WWU Summer Session returns to Seattle -- and goes global
By Brenna Greely
Intern, WWU University Communications and Marketing
Summer is a great time for students to catch up on sleep, fun and sun – and credits!
Western’s Summer Session is offering classes in Bellingham, Seattle and online.
Class registration begins May 7, but the full list of summer course offerings is available now at WWU's ClassFinder. So it's not too soon to make plans.
This summer, tuition and fees are lower: Each in-state undergraduate credit will be $227, compared to $250 during the academic year. Graduate credits will be $243 each. Out-of-state students will pay $14 more per credit. The application fee is also being waived.
“Our goal was to keep summer session costs low so students can catch up and complete their degree on time,” says Marlene Harlan, Western's director of Summer Programs and Marketing.

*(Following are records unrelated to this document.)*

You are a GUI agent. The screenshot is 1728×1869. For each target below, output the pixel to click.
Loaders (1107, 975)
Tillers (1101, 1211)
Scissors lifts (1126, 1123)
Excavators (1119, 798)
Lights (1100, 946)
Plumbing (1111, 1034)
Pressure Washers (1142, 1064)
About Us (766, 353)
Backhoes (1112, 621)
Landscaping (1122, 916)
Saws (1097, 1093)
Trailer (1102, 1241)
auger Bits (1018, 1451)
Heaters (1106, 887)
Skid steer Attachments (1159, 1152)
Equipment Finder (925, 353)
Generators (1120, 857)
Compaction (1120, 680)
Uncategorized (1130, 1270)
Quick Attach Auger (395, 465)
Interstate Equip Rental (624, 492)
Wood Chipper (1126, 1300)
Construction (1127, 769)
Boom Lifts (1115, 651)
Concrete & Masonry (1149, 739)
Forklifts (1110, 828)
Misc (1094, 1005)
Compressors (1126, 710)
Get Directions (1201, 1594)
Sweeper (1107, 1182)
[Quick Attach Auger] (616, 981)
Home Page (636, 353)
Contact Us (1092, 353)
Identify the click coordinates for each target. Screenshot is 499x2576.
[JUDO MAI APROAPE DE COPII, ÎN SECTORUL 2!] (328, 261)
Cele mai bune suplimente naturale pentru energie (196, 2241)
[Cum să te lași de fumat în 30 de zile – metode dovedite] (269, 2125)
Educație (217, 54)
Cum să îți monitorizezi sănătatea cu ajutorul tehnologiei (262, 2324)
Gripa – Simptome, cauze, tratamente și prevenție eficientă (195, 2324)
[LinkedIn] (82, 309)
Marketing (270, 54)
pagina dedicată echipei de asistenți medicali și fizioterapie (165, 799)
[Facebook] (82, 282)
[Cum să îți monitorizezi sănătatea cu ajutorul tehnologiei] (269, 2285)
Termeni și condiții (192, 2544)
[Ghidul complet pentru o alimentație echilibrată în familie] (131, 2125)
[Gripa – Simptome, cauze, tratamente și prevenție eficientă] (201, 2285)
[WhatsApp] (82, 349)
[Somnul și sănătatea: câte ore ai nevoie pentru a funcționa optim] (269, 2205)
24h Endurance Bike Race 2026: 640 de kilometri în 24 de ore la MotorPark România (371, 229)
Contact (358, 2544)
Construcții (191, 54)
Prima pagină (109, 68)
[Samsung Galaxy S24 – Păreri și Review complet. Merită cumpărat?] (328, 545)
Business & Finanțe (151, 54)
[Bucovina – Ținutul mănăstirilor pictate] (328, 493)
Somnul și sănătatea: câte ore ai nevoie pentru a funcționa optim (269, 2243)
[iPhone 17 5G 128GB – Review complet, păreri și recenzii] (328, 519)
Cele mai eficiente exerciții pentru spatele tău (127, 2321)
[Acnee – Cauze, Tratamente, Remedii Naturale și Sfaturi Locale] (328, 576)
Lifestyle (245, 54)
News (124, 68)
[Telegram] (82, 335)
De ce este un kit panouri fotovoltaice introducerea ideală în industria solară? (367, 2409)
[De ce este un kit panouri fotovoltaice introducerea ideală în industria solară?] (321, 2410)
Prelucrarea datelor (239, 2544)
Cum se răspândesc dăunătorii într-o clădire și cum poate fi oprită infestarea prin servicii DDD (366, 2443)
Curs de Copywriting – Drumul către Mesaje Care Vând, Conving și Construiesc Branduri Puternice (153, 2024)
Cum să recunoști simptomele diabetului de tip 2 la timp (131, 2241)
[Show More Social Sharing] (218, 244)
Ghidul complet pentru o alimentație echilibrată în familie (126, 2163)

For those who live in the King County area, Western classes are being offered at North Seattle Community College for the second year in a row. This summer, there will be anywhere from 25 to 35 classes offered at this location. Online classes are another fast-growing option, with 50 to 70 courses offered for the summer. Most of these classes will satisfy GURs and major pre-requisites.
The summer is also a great time to look for specialized classes that are not taught during the academic year. Some examples are a fly fishing class through Western’s Huxley College of the Environment and field work in the Eastern Oregon desert studying reptiles through the Biology Department.
Finally, Summer Session offerings include over 20 faculty-led travel courses in which students can travel across the world and earn credit. Destinations include Tanzania, the Himalayas, Guatemala, Peru, Costa Rica, Greece and China.
Summer quarters usually last six, sometimes nine, weeks, leaving students with plenty of time for a summer break. Students are also able to live on campus during Summer Session.
The full, detailed class schedule for Summer Session will be available on Feb. 15.